そんなノリで以前に「多摩川クエスト」(※1)という旅を、TRAILS編集部crew小川は企てた。多摩川の源流部から河口の東京湾・羽田までを、ハイキング&パックラフティングでたどるという旅だ。

その「多摩川クエスト」の宿題として残っていた場所のひとつが、鳩ノ巣渓谷(はとのすけいこく)だった。

「多摩川クエスト」を決行したとき、奥多摩駅(氷川)より下流では、この鳩ノ巣だけがパックラフトで下れなかった。増水していてあきらめたのだった。だからこそ「いつかは鳩ノ巣を漕いで下りたい」という思いは強かった。

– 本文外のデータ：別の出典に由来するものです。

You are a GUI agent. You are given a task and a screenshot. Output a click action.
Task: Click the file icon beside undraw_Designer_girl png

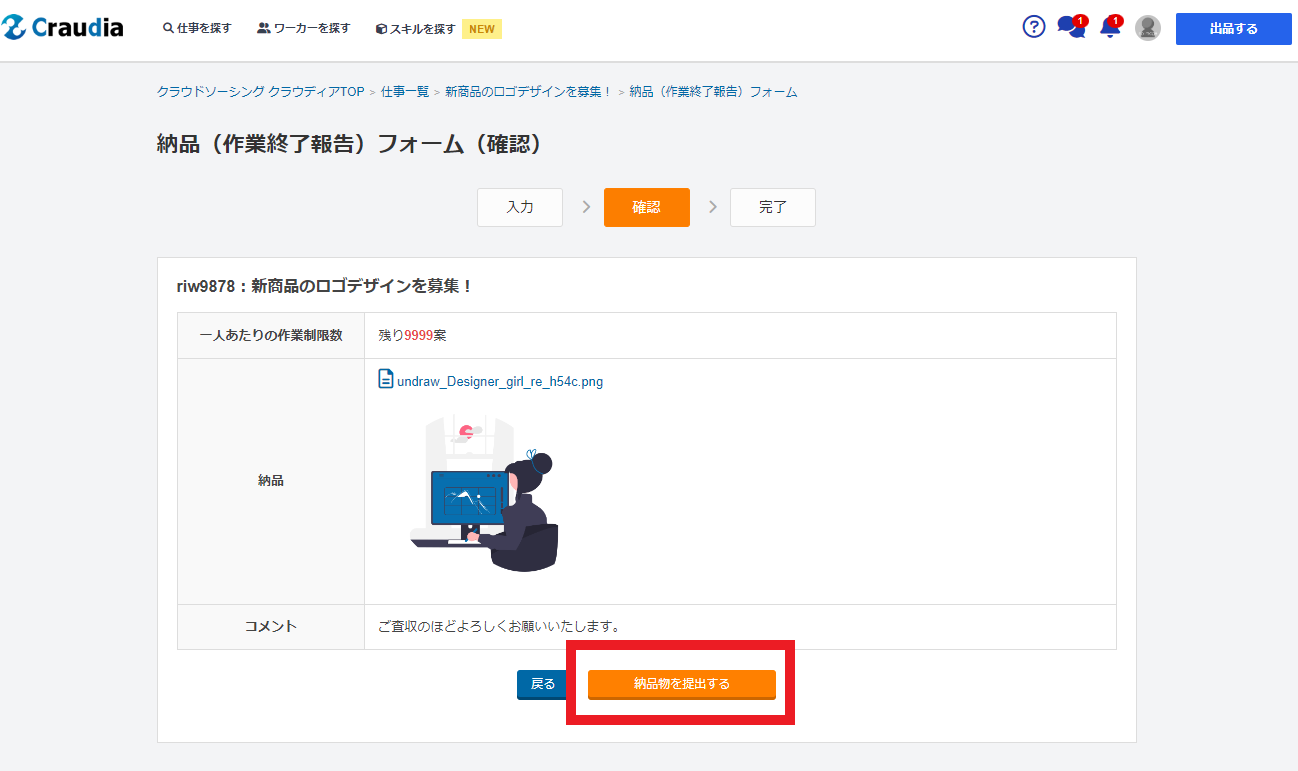(x=385, y=380)
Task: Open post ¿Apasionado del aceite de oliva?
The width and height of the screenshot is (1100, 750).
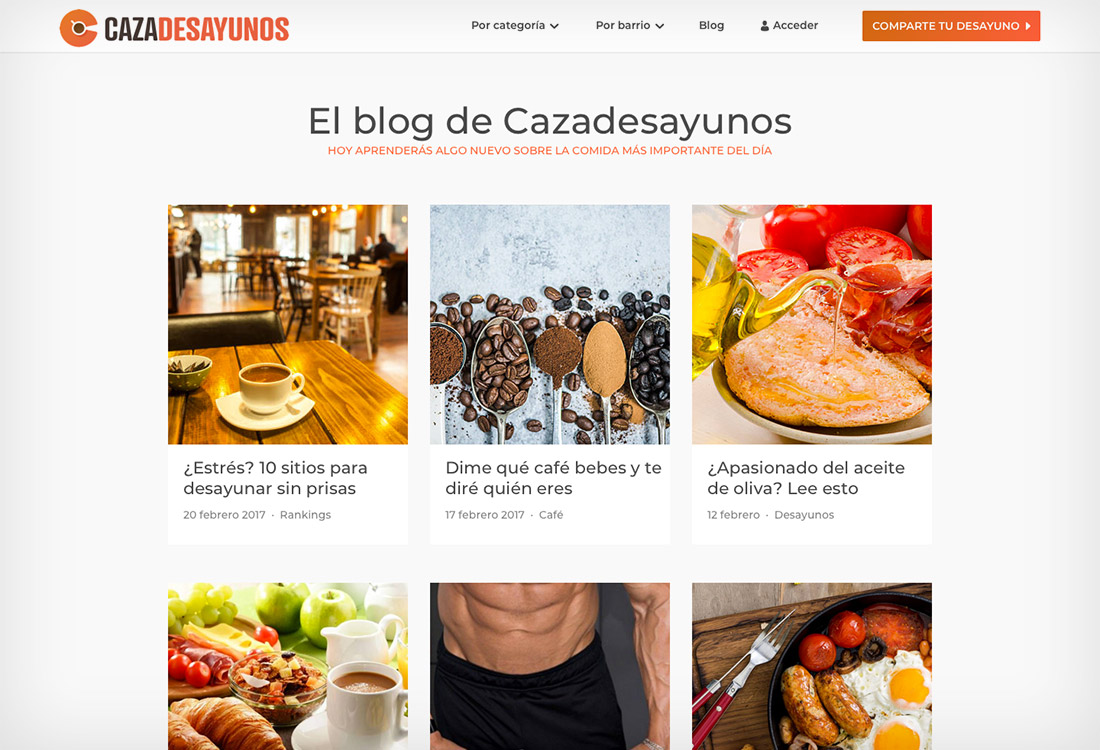Action: 806,478
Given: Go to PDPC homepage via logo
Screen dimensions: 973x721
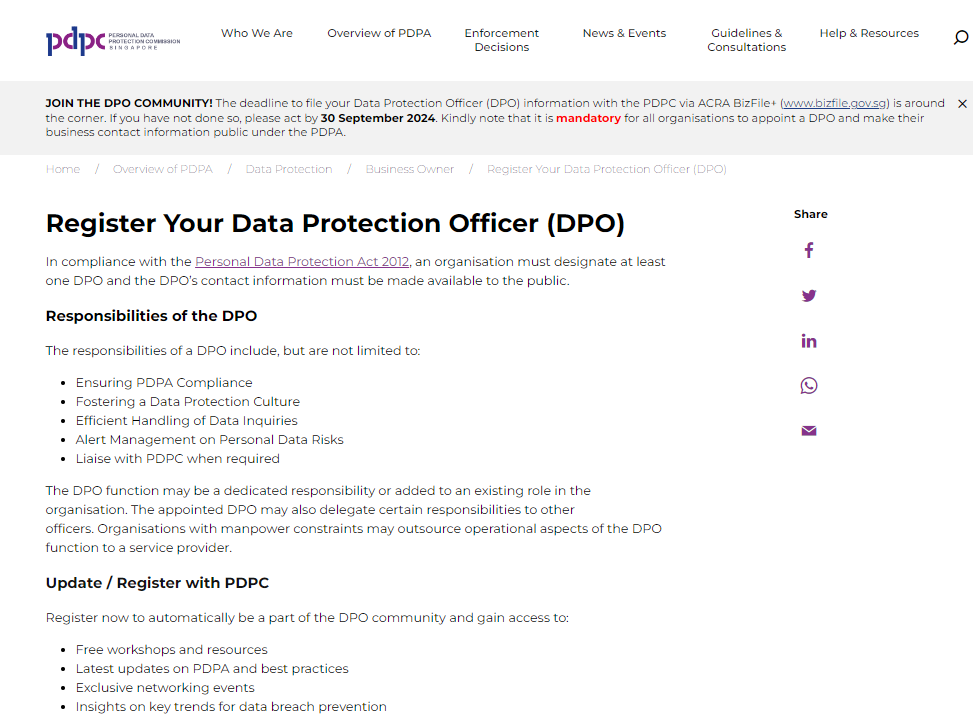Looking at the screenshot, I should point(112,40).
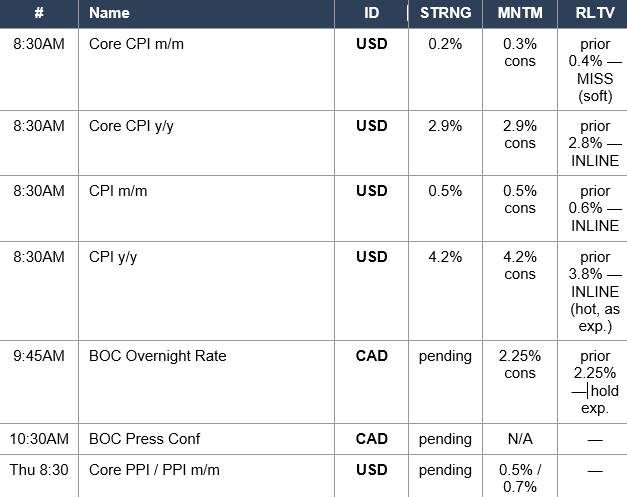Viewport: 627px width, 497px height.
Task: Click the MNTM column header
Action: 520,14
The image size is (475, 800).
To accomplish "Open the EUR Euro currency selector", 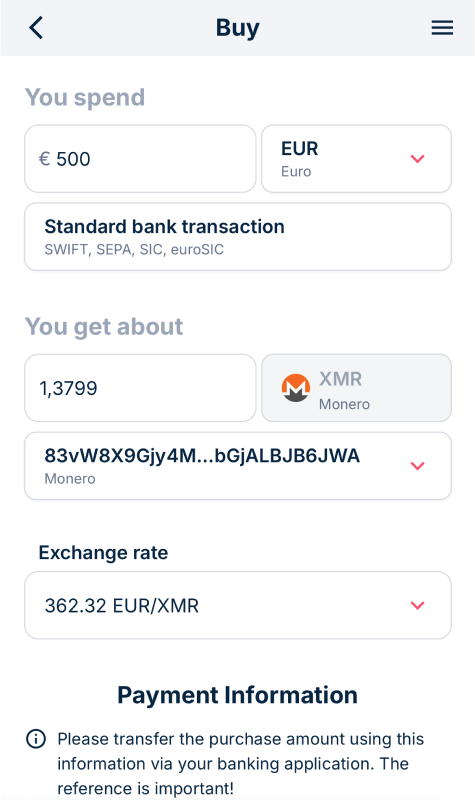I will tap(356, 159).
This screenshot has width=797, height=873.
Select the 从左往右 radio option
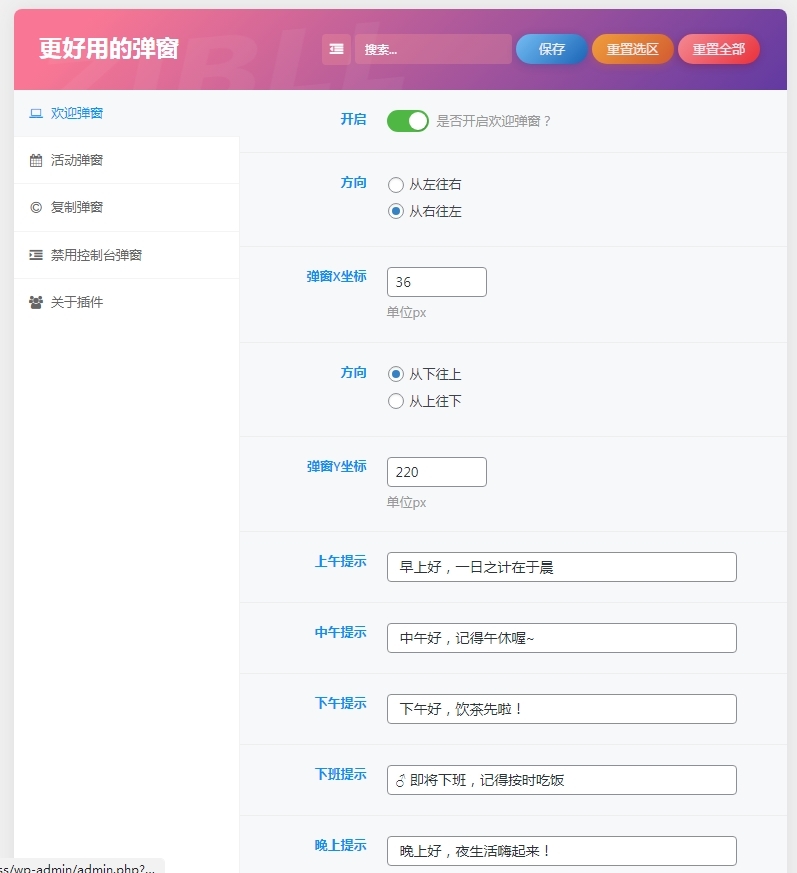[396, 185]
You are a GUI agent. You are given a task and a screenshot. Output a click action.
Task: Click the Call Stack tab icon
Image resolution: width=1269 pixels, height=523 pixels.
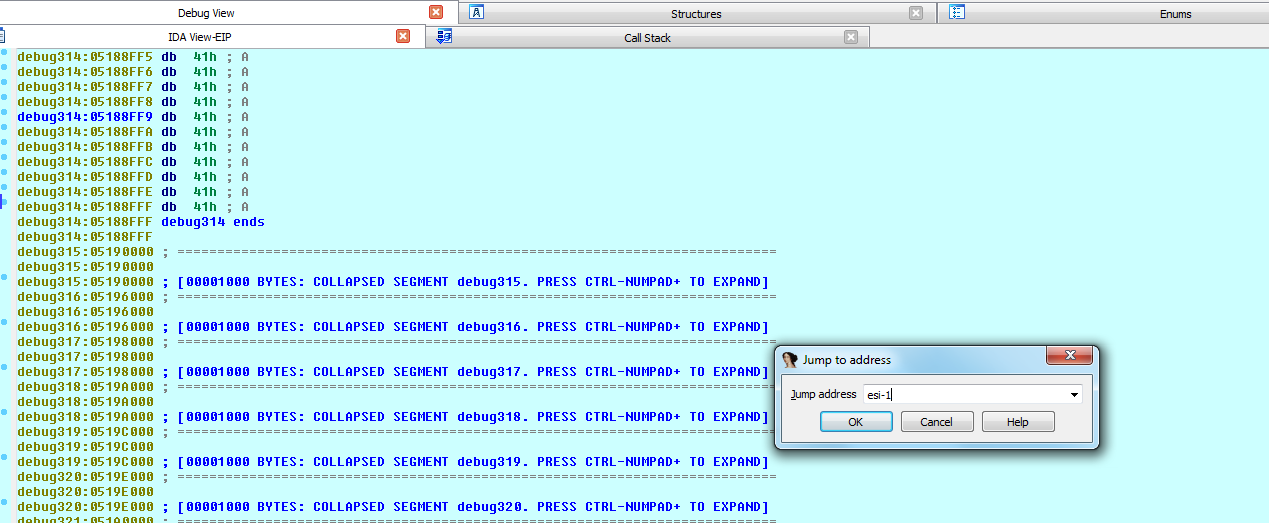click(x=444, y=37)
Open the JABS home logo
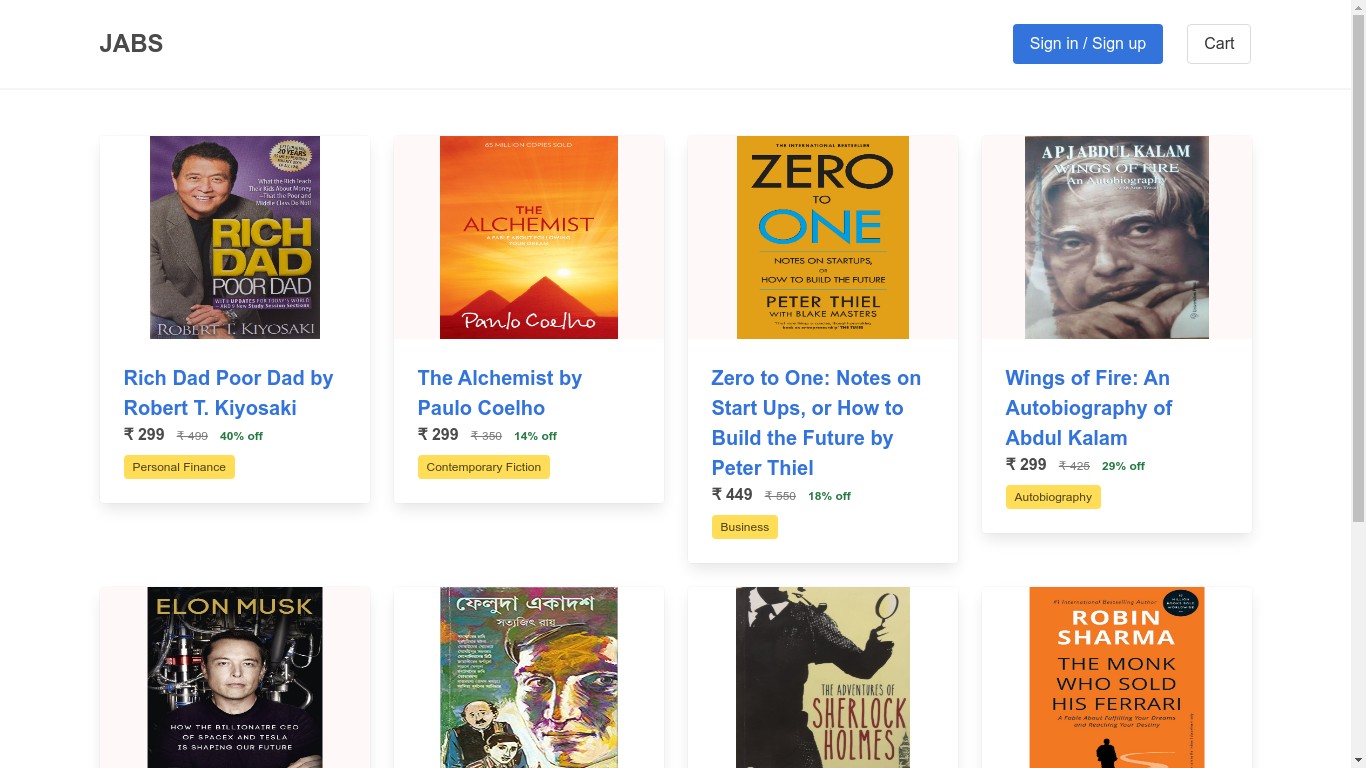Viewport: 1366px width, 768px height. tap(131, 44)
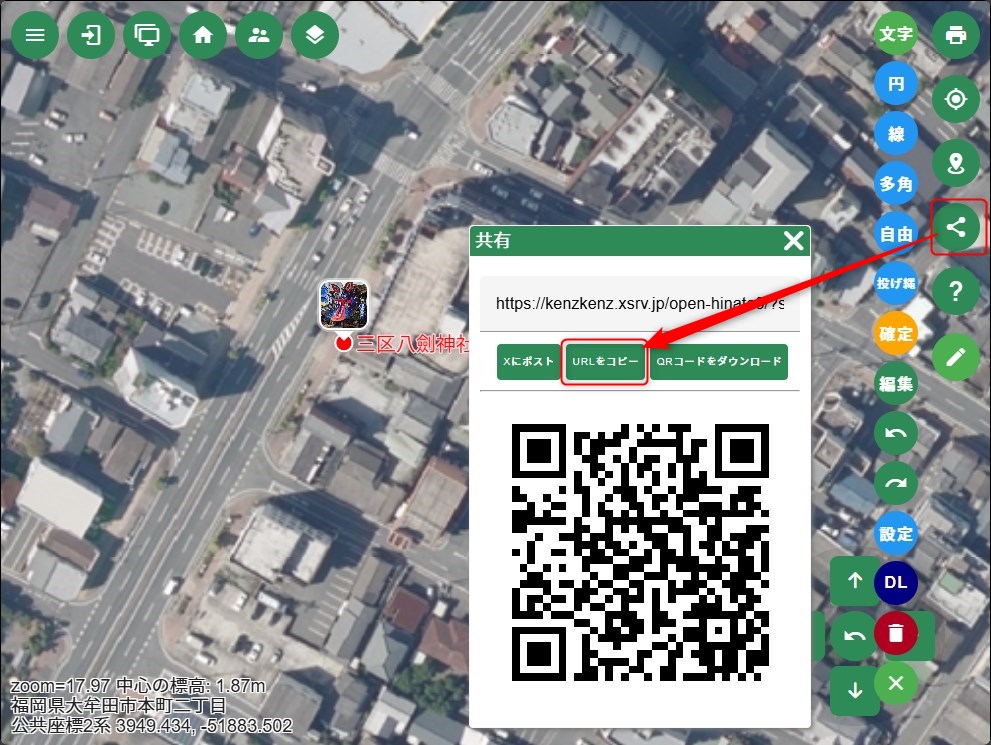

関東のパドラーの定番コースといえば、多摩川上流の御岳から青梅までのセクションだ。山登りで例えるなら、高尾山のような場所だ。一方で、御岳より上流の、鳩ノ巣渓谷からのセクションを漕ぐパドラーは少ない。いわばマイナールート。

そんなことで「多摩川クエスト」でも一緒に旅した仲間とともに、ホームリバーのあらたな遊び場を見つけに出かけたのだった。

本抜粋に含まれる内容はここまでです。